In 2020 and 2019, I provided comprehensive guides to the employee benefits that may be available to you during open enrollment. (You can find 2020’s guide here if you’re interested, but keep in mind that rules, numbers, etc. may have changed since I wrote the article: Guide to Employee Benefits Open Enrollment 2020).

This year I’m not going to write a complete guide to employee benefits like I have done in the past, but I am going to write about one of the most common mistakes that I see people make when making their employee benefits elections.

Which Health Insurance Option Should You Choose?

When it comes to choosing a health insurance plan out of those provided to you through your employee benefits, I often see people choose the plan with the lowest deductible because they think that means that they will end up paying the least for health insurance costs throughout the year.

However, there is so much more that must be considered in order to get a ballpark estimate of what your health insurance costs under each plan might be for the year.

What Are The Costs of Health Insurance?

The most basic cost of a health insurance plan is the premium, or how much you must pay each month just to have the insurance in place. However, there will also be other costs in addition to the premium that you have to take into consideration.

In addition to the premium for health insurance, you will be responsible for paying a deductible. A deductible is the amount of money that you have to spend on health insurance costs (not including the premium) before insurance will begin paying.

Once the deductible has been met, you may be responsible for paying copayments or coinsurance, which are smaller payments that you may have to make each time you receive care after you have reached your deductible. You will continue paying copayments or coinsurance until you reach your plan’s out-of-pocket maximum.
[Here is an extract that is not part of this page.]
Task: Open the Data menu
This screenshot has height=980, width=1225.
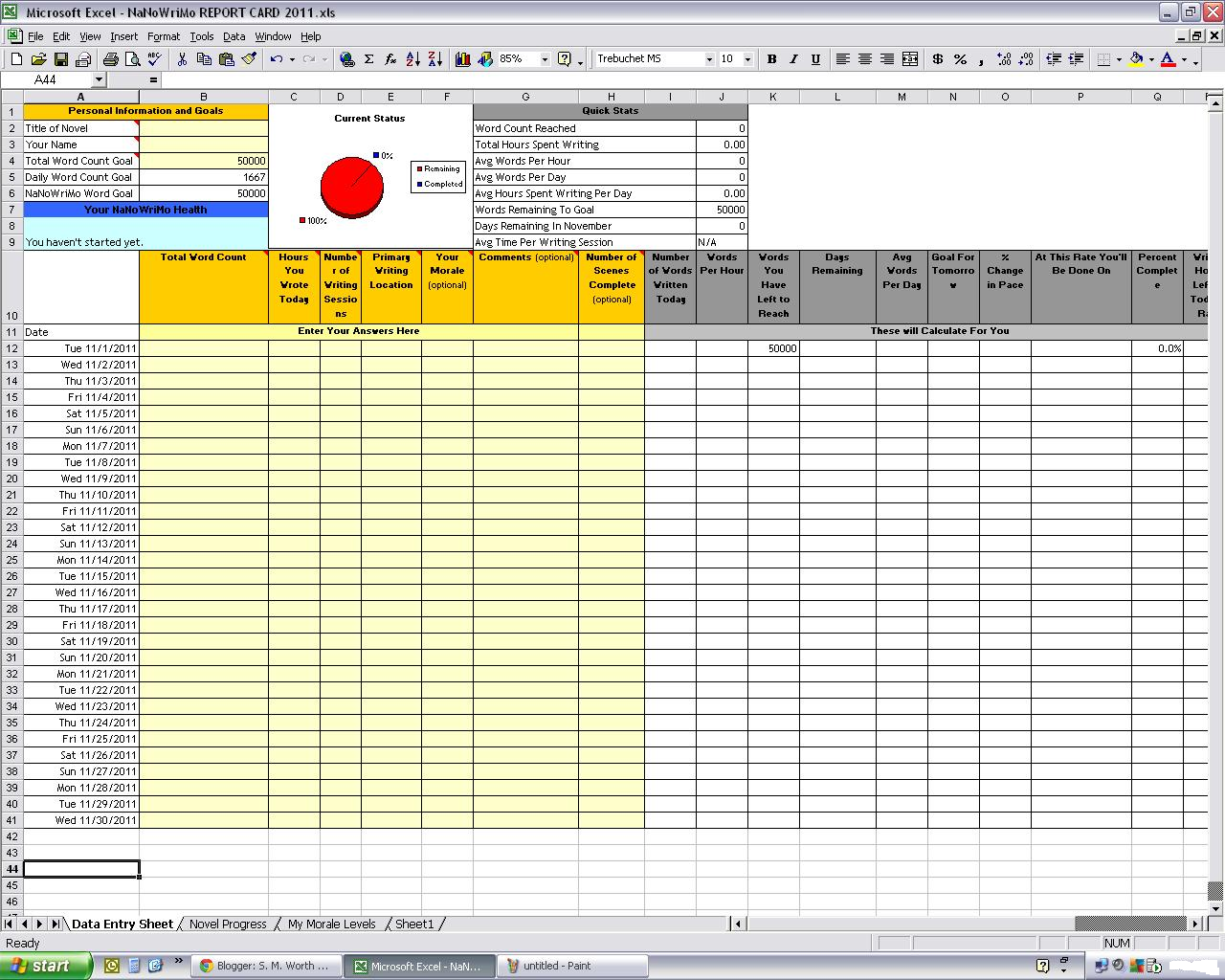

An out-of-pocket maximum (OOP) is the most amount of money that you would have to spend on eligible health care costs in a year under a given health insurance plan. The amount of money that you spend on your deductible, copyments, and coinsurance all count towards the OOP max. Unfortunately, the OOP max does not include the amount that you pay towards premiums.

Should I Choose A High Deductible Health Insurance Plan?

As we see above, there are a lot of different things to take into consideration when choosing the right health insurance plan for you and your family for the upcoming year. Something that I often see is that people are scared to choose a High Deductible Health Insurance Plan (HDHP) because the deductible is larger than that of the other plans available.

However, taking this view means failing to consider all of the costs. I often find that HDHPs offered through employee benefits can actually be more cost effective than other plans. Yes, the deductible may be higher, but that means that the premiums will be lower. Also, I often find that the out-of-pocket maximum for a HDHP is very similar to the other plans offered by the employer.

I always wonder why people are so focused on the difference in the deductible and not focused on the difference in the premiums. One reason I think this happens is because the deductibles are stated as annual amounts and the premiums are stated as monthly amounts.

When looking at the difference in monthly premiums, it may not look like that much. But if you were to annualize the premiums, you may find that the difference in premiums between one plan and another decreases the significance of the difference in the deductibles.

Employer Health Savings Account (HSA) Contribution

One aspect that can often tip the scales in favor of the HDHP is when your employer makes a contribution to your Health Savings Account (HSA) for you. Since these funds are yours you could look at this as a reduction of the deductible (and OOP max).

Combining lower insurance premiums with an employer-provided contribution to your HSA and a deductible that is typically not that much higher than the other plans available means that the HDHP often becomes very attractive among the options.

Run The Numbers For Yourself

Of course, it’s important for you to run the numbers for your particular health insurance plan options and make the decision that makes sense for you and/or your family. Employee benefits can differ greatly from employer to employer and there’s no one-size-fits-all answer.

I’m just asking you to take a little longer look at the health insurance plans that are available to you this year. Take into consideration all of the aspects of the options, not just the deductible or the premiums. You may be surprised by what you find.